Он не был революционером, не был политиком. Он был гуманистом, философом, художником. Крестьянской реформе он отдался весь; она была исполнением его детской клятвы, его «долгом перед собой». Требуя ее, он опирался на все мыслящее русское общество.
Но все это мыслящее русское общество было, строго говоря, недорослем с большой дозой хамства, робости и себялюбия в душе. Оно боялось идти дальше и вполне удовлетворялось кое-каким земством, кое-каким судом, кое-какой гласностью. Даже умереннейшая пропаганда земского собора не нравилась таким «передовым» людям, как Тургенев, не говоря уже о Кавелине и других.
Идти дальше хотел лишь городской интеллигентный пролетариат. Но у него были свои вожди, его требования были слишком революционны для Герцена. «Молодая Россия», Чернышевский, Нечаев и другие считали Герцена отсталым, слишком мягким, слишком другом правительства.
Герцен не был отсталым. Но он не был и революционером. Поэтому он в конце концов остался один.
Еще раз: почему он не мог сойтись с эмиграцией – ни молодой, ни старой? Да просто по той причине, что его интересы и интересы всевозможных эмигрантов были в сущности совершенно различны. Он постоянно смотрел в будущее и гораздо больше видел в нем, читал в нем, чем верил в него. Он предсказал неуспех революции 1848 года, франко-германскую войну, торжество политики Бисмарка. Он был настроен на мрачный лад, и что же было делать ему среди фанатиков, ожидавших торжества своих идей, проектов, предложений чуть ли не завтра? Ему не было места между ними еще и потому, что в нем крепко сидела черта, общая почти для всех деятелей сороковых годов за исключением одного Белинского, – черта умственного аристократизма, своего рода даже пресыщения. Старое барство отзывалось в этом, и всегда с невыгодой для тех, кто был его преемником. Возьмите Тургенева и Герцена. Оба они, несмотря на весь демократизм своих убеждений, никак не могли сойтись с теми людьми, которые были плоть от плоти и кровь от крови демократии.
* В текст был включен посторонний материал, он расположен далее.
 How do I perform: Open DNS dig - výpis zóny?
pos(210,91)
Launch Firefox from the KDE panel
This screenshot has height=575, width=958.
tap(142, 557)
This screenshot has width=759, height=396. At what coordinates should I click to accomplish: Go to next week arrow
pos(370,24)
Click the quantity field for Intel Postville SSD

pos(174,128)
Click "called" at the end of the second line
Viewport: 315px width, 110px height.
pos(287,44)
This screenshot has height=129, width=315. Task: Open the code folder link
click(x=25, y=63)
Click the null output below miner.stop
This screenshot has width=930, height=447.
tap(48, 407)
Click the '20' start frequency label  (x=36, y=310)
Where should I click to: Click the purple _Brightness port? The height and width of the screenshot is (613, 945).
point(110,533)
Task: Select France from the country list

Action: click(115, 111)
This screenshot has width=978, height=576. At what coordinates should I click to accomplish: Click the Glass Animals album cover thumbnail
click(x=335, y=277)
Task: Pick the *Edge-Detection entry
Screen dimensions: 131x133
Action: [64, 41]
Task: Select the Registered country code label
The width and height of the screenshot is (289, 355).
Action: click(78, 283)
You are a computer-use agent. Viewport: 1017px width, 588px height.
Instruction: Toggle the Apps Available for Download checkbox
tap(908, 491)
Их коробили манеры, язык, замашки «новых людей», выступивших в России на сцену в шестидесятые годы. Они искали изящества, особенной утонченности чувств и идей и, разумеется, не находили их у деятелей, явившихся на смену их поколению. Но больше всего их мутило – и это настоящее слово – от догматизма мысли, от всего, что провозглашалось с безусловной самоуверенностью и с ненавистью к какому бы то ни было ограничению, возражению, колебанию.
В конце 1861 года в Лондон приехал друг Герцена, Бакунин, только что бежавший из Сибири через Америку, и стал работать в «Колоколе». Это тотчас же отразилось на тоне и выборе материала: газета стала красной, пожалуй, даже анархической.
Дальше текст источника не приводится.